### Stored items
------------------------------------------------------------------------

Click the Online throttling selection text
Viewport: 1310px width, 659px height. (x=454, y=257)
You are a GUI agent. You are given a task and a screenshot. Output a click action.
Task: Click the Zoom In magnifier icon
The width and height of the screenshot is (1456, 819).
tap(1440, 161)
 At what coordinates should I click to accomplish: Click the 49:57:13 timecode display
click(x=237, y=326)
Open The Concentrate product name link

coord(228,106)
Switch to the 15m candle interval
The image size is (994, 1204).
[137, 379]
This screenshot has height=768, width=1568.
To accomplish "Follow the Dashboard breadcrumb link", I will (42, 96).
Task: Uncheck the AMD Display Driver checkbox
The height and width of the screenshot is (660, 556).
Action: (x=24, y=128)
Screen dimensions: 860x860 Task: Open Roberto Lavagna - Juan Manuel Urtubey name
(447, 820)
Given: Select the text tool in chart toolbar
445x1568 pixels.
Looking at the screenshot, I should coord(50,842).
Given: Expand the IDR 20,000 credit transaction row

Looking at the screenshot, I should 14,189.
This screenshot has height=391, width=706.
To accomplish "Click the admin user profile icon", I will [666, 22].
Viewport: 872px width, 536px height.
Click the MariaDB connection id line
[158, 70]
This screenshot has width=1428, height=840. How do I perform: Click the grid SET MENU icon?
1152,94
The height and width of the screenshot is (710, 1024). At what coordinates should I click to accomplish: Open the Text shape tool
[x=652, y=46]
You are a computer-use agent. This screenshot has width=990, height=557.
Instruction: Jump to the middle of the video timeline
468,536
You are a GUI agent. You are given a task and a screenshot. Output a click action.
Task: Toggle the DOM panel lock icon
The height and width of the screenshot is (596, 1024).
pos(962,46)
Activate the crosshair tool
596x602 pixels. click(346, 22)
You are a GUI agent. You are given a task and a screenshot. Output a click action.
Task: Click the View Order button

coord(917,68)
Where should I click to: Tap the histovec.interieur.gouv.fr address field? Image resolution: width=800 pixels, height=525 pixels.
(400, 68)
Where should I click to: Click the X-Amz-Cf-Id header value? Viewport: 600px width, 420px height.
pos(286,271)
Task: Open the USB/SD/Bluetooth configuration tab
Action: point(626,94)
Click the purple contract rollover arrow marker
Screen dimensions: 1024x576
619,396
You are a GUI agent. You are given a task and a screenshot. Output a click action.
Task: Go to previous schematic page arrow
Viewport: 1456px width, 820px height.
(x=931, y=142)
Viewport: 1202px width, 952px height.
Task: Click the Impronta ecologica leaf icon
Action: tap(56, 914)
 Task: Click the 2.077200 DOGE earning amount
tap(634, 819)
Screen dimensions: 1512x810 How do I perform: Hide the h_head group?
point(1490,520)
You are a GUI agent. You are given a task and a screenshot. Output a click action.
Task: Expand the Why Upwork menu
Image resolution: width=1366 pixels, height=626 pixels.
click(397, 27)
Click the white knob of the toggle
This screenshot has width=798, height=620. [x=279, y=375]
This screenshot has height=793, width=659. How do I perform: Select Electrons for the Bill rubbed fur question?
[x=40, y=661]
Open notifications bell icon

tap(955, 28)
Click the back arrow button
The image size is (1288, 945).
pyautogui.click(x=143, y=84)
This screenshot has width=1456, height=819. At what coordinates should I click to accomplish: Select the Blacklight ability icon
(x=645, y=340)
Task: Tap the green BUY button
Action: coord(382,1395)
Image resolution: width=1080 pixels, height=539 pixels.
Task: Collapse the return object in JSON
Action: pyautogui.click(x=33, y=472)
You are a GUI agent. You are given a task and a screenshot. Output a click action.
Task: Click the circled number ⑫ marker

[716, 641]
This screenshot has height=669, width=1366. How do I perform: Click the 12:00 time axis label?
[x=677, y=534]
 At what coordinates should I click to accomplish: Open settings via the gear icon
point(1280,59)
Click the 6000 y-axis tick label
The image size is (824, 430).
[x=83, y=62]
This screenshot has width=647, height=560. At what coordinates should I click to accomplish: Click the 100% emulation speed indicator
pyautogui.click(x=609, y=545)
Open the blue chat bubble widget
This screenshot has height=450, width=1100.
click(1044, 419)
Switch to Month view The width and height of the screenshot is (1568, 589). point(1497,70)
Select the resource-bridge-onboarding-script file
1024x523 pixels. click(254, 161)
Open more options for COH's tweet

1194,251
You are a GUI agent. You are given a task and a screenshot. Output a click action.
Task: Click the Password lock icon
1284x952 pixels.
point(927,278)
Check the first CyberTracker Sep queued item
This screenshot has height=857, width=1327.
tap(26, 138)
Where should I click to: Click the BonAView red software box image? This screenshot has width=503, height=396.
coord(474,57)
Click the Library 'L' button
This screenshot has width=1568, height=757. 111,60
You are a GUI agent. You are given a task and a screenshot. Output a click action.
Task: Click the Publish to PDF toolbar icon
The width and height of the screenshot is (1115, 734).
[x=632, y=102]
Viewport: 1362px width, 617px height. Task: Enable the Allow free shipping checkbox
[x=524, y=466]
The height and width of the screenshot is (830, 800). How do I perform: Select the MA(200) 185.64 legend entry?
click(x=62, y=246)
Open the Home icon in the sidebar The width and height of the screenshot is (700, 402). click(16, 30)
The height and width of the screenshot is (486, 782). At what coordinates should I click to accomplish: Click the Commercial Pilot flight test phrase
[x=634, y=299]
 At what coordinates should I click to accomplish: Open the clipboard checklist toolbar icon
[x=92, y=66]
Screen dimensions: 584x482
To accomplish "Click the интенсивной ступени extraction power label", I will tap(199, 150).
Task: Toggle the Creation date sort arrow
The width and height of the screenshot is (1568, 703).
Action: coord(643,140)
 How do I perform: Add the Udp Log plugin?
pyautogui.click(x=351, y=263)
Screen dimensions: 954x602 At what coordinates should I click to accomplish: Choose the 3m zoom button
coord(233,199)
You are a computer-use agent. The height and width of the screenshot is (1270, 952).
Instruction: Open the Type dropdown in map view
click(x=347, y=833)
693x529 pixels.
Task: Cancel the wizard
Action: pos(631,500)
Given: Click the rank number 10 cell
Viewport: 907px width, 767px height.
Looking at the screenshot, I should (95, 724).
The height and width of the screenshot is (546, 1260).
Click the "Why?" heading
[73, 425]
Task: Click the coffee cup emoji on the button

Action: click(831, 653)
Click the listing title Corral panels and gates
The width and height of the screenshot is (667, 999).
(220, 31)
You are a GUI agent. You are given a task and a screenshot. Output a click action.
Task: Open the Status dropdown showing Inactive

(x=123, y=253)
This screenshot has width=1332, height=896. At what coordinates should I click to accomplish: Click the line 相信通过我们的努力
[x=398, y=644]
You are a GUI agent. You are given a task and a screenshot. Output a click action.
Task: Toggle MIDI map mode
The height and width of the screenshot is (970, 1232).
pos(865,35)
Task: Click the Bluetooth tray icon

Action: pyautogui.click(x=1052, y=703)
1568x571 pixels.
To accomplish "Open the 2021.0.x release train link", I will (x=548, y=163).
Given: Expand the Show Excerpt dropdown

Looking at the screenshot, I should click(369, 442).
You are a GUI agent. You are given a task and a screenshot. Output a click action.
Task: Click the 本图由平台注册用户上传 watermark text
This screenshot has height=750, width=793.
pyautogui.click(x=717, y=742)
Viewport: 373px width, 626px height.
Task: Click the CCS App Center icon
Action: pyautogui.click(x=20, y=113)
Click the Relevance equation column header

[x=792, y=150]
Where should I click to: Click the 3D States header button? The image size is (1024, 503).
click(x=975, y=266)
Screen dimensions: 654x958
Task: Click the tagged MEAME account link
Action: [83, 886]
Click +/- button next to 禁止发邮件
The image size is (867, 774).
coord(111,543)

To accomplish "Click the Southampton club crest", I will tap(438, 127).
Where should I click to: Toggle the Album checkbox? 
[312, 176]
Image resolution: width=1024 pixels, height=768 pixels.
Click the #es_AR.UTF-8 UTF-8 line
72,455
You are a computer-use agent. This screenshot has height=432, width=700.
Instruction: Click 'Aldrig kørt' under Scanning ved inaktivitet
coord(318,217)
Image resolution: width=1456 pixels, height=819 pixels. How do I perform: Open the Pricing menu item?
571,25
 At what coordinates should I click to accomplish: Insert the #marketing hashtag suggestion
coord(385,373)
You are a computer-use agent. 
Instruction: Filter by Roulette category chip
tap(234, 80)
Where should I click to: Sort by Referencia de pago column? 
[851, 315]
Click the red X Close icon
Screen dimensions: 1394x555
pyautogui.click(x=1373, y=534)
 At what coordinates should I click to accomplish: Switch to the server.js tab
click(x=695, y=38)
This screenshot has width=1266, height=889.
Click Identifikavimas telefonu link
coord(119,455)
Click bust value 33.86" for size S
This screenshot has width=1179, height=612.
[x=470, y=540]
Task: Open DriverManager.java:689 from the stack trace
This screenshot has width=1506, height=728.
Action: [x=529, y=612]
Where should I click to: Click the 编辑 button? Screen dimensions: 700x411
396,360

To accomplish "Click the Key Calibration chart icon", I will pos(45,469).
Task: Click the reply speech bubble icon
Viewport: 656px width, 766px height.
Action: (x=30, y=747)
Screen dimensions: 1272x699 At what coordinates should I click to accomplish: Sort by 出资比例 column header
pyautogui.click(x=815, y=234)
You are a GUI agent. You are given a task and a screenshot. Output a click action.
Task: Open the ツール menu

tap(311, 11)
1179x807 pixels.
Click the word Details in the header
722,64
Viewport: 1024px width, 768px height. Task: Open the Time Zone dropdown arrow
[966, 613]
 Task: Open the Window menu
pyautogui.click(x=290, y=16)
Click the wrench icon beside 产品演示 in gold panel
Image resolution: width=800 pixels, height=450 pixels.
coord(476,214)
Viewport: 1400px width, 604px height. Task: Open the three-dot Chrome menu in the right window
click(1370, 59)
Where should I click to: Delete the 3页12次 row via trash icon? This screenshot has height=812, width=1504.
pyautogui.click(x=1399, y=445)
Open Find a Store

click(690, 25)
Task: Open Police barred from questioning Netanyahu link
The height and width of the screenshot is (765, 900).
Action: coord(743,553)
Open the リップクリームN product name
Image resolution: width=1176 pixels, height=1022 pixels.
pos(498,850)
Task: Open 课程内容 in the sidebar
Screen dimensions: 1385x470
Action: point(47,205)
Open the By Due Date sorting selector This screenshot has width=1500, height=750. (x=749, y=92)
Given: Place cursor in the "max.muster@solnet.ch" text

------------------------------------------------------------------------

### WORK TO COMPLETE
All of the lines above that carry the string "bubble" need to be found and copied.

### EXERCISE RESULT
Open the blue chat bubble widget
Task: Click the reply speech bubble icon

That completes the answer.